From the vaults, Not Quite the Man for the Job, poems, Published work

From the vaults: Weighting for the Weekend

In the post-relativity universe,
where measurement has lost all certainty,
the most flexible unit of time
is the weekend.

From Friday night to Monday morning
time stretches and blurs, contracts and bends.

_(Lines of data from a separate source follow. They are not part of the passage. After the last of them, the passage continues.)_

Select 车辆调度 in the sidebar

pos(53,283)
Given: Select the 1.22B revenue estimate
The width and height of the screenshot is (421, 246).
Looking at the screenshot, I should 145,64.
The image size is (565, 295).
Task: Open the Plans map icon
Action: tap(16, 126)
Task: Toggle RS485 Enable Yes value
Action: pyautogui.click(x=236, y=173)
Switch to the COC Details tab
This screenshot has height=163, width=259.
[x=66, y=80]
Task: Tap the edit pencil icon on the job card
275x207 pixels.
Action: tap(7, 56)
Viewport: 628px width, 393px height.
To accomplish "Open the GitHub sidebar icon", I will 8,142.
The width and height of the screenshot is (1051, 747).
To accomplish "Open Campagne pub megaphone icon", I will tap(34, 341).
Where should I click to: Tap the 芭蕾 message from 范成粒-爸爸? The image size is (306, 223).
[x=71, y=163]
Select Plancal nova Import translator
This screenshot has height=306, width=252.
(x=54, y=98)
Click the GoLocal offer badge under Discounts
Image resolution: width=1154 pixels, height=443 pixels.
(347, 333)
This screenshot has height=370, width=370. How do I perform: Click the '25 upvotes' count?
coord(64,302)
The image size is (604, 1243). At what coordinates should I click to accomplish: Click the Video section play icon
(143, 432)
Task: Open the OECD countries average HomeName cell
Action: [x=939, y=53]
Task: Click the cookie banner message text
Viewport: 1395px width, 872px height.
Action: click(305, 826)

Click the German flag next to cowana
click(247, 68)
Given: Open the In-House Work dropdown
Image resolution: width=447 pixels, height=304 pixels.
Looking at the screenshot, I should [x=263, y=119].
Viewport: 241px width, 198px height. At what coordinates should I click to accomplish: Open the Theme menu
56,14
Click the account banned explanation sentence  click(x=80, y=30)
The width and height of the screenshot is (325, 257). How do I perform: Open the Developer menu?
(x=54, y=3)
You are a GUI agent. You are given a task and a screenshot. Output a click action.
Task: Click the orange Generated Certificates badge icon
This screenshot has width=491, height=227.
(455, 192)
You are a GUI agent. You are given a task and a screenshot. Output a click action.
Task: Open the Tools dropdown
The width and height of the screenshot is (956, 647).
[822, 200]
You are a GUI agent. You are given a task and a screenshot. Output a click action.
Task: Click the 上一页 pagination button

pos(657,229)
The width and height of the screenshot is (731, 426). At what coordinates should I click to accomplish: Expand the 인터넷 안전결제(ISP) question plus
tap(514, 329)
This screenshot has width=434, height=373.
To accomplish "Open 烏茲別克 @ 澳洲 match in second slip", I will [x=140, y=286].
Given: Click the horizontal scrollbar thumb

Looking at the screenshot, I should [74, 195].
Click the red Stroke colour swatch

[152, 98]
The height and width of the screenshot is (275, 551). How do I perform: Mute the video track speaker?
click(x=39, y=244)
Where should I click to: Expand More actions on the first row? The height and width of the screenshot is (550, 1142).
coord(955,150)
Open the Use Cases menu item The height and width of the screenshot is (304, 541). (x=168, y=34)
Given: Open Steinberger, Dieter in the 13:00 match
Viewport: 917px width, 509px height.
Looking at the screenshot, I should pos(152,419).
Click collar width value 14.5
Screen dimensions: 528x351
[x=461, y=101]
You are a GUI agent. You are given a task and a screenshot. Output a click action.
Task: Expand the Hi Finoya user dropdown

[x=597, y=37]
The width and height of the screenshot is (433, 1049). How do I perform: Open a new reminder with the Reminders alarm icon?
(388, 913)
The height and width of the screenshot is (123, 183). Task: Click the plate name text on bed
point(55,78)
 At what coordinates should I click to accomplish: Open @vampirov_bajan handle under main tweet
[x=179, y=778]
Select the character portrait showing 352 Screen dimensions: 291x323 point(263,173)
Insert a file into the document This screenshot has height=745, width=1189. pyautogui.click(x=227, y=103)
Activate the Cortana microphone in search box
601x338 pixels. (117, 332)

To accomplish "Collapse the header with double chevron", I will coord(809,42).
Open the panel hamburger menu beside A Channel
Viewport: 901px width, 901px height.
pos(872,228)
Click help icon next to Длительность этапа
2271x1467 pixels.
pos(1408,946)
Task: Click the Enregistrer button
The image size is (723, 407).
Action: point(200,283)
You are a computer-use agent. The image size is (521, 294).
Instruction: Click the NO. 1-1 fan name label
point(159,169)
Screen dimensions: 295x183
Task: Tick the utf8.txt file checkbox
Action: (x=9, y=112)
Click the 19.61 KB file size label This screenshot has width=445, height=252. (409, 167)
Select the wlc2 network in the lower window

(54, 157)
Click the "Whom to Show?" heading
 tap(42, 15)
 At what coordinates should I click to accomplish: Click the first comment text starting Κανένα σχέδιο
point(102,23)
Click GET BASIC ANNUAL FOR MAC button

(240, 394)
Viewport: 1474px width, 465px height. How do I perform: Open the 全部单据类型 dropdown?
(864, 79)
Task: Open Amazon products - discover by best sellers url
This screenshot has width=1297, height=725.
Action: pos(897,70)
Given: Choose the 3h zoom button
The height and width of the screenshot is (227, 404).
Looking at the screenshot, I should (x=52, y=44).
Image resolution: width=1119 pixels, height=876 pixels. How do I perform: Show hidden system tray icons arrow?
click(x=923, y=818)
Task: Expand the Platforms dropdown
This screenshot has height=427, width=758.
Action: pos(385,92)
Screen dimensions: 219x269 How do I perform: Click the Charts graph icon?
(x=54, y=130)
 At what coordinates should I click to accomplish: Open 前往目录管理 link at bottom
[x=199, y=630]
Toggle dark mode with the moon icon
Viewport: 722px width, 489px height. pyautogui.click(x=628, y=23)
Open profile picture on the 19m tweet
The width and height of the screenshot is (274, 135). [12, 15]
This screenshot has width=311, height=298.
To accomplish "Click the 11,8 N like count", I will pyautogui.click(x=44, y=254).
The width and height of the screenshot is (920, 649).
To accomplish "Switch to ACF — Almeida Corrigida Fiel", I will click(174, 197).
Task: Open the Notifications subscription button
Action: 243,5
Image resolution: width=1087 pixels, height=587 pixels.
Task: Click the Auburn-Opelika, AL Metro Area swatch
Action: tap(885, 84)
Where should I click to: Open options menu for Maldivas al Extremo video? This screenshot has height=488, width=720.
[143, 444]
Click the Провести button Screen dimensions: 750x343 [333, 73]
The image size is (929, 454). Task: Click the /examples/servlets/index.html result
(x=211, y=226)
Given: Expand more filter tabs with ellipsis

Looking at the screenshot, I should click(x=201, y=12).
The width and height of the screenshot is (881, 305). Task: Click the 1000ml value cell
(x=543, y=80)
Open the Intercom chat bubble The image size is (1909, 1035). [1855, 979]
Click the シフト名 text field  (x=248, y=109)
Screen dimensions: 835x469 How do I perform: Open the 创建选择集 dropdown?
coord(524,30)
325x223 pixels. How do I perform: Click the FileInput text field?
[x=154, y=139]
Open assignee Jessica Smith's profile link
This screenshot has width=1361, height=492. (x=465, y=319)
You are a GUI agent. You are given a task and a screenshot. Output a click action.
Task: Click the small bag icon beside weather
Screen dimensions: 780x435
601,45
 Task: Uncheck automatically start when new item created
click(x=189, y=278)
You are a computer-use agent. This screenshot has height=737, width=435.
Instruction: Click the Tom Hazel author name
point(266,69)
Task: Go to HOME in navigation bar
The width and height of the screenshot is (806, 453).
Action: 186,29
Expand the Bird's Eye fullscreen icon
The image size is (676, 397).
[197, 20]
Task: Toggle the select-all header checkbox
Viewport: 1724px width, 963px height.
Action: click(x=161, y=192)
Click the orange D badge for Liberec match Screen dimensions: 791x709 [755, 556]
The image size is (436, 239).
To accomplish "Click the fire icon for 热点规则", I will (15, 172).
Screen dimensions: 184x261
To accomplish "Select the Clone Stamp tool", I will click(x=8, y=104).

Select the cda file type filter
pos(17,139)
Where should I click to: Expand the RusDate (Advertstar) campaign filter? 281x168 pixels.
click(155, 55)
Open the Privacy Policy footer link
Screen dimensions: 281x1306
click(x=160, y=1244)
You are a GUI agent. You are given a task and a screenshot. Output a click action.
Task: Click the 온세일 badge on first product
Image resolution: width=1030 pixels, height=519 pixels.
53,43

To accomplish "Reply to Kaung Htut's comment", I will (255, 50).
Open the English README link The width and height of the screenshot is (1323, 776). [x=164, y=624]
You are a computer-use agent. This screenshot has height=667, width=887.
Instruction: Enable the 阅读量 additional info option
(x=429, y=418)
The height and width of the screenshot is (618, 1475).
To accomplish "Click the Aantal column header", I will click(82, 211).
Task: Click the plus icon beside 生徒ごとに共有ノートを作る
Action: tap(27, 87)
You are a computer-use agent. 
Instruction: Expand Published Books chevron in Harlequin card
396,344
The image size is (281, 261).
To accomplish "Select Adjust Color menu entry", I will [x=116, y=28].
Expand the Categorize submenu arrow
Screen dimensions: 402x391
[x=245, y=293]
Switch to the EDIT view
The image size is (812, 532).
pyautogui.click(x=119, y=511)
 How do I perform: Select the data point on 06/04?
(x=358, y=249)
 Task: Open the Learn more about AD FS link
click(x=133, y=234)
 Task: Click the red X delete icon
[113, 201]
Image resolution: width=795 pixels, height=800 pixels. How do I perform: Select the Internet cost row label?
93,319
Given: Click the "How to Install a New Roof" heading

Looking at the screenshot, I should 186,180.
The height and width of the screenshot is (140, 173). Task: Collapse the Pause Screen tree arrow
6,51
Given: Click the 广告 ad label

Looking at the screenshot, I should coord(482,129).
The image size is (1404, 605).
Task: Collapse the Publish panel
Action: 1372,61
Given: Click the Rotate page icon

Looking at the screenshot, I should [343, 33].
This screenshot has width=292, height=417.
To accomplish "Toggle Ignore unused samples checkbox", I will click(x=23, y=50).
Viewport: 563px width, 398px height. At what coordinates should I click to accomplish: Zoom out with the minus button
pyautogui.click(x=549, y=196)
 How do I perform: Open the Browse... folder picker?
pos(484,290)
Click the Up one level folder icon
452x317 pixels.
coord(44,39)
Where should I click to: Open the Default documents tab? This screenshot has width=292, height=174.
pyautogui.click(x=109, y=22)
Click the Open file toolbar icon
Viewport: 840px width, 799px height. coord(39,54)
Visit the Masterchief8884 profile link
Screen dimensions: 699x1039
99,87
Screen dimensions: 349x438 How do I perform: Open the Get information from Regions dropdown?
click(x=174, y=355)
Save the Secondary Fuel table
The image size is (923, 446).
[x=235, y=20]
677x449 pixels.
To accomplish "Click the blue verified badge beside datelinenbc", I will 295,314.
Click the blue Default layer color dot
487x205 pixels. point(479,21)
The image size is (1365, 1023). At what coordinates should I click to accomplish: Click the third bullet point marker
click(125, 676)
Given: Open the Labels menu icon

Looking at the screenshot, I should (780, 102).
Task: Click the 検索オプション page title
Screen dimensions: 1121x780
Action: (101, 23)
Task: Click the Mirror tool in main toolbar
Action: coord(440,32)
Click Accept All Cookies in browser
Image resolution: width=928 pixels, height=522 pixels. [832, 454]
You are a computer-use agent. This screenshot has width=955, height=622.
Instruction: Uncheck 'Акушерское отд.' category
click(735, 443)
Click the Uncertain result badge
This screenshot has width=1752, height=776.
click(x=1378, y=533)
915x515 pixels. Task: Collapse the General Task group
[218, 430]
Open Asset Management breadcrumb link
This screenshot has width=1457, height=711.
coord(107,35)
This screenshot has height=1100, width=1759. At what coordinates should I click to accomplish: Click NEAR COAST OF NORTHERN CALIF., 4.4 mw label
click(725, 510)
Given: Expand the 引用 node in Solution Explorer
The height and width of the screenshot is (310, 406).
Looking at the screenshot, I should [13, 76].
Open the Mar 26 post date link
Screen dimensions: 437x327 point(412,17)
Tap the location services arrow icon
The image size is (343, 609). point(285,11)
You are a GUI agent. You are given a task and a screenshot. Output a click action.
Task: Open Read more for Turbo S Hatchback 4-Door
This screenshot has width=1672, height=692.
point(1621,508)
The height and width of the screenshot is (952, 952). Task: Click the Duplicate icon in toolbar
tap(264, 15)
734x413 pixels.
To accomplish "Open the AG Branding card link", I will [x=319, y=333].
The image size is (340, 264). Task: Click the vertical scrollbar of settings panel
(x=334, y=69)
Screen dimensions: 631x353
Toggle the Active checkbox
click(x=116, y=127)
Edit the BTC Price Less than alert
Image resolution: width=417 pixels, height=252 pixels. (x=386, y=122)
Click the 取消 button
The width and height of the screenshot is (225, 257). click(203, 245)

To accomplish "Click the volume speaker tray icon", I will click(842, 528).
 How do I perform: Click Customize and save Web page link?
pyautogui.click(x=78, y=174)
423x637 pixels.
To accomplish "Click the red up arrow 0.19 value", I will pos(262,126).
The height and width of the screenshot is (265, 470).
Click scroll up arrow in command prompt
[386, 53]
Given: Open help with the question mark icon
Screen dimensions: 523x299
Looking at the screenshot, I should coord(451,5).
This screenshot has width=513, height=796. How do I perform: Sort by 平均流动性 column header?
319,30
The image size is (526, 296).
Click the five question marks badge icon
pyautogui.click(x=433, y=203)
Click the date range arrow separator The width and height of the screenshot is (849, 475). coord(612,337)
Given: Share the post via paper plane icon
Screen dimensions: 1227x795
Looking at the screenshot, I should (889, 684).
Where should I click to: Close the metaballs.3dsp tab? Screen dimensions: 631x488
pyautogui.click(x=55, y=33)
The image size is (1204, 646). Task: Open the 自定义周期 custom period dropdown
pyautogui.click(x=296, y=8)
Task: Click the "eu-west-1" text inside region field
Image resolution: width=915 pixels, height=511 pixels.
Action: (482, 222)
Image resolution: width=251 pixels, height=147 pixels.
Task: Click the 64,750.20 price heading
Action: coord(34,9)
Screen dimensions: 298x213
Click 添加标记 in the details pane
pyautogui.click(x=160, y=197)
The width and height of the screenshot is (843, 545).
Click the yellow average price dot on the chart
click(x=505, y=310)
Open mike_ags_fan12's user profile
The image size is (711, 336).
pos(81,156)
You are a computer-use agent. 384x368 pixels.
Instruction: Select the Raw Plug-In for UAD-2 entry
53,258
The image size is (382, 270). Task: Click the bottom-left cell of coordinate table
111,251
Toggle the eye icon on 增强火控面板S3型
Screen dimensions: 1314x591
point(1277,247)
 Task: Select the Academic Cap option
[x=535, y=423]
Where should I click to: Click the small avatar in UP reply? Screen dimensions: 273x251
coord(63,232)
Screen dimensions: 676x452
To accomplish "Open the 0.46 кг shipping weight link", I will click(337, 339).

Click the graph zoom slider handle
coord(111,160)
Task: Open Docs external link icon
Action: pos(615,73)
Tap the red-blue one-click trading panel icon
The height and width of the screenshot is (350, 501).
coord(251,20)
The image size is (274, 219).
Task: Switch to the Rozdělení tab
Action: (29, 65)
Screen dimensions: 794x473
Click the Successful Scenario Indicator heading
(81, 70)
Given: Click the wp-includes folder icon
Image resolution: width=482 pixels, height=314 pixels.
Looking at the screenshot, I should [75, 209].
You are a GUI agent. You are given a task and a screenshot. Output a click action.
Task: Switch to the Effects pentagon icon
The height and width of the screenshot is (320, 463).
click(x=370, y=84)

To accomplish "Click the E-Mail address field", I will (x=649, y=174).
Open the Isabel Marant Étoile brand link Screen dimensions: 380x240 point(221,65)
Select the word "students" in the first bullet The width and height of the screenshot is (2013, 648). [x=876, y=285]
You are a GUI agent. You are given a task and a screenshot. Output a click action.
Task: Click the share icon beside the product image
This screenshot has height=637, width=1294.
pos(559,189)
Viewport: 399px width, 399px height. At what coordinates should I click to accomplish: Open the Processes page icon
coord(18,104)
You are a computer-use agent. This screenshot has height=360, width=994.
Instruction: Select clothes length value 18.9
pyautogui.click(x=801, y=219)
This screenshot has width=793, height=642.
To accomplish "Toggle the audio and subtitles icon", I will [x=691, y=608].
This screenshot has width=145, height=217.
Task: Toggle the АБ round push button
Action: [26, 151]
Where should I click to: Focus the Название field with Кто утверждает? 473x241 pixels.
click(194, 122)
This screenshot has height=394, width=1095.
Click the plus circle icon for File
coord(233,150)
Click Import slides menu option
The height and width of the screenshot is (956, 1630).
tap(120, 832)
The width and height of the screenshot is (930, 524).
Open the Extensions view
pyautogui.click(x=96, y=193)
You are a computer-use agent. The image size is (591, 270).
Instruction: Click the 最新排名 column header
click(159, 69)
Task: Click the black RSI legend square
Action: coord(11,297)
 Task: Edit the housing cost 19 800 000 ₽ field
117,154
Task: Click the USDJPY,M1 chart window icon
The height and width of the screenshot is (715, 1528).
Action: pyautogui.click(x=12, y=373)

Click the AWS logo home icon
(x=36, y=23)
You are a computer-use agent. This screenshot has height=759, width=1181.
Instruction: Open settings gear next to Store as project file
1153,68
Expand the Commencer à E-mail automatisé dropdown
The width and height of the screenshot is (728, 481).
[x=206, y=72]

On end-of-the-working-week Fridays
time slows to a stroll.
and we watch the slow-motion stutter and spin
of the subatomic dance of quarks,
their strangeness and whimsy clearly defined
against the steady electrical hum.

On speedy, partying Saturday nights
time accelerates to breakneck.
Lost in its speed,
we watch the ocean boil
and the volcano-birthing clash of tectonic plates
as the planet re-forms itself.

On lazy, hungover Sunday afternoons
time drags to an almost stop.
At the flick of a switch,
light cascades honey-slow from ceiling to floor,
Einstein’s c reduced to a  billionth
of what it should be.

And on Monday morning time rights itself.
An hour takes an hour, a minute a minute
and we sit and watch our watches,
counting down the second-long seconds,
waiting until next weekend.

Bonus extra unasked-for authorial statement:

Not Quite the Man for the Job, in which this poem first appeared, included a subject index (a nice little gimmick that I carried with me when I started editing Going Down Swinging, which I’m happy to say continued to include subject indices after I stepped down as co-editor) that to my great shame and chagrin includes a listing for one Alfred Einstein. Neither I nor my editor, or the proofreader, picked up the error until it was too late. There was one other science-related error in the book, but that’s an anecdote for another time.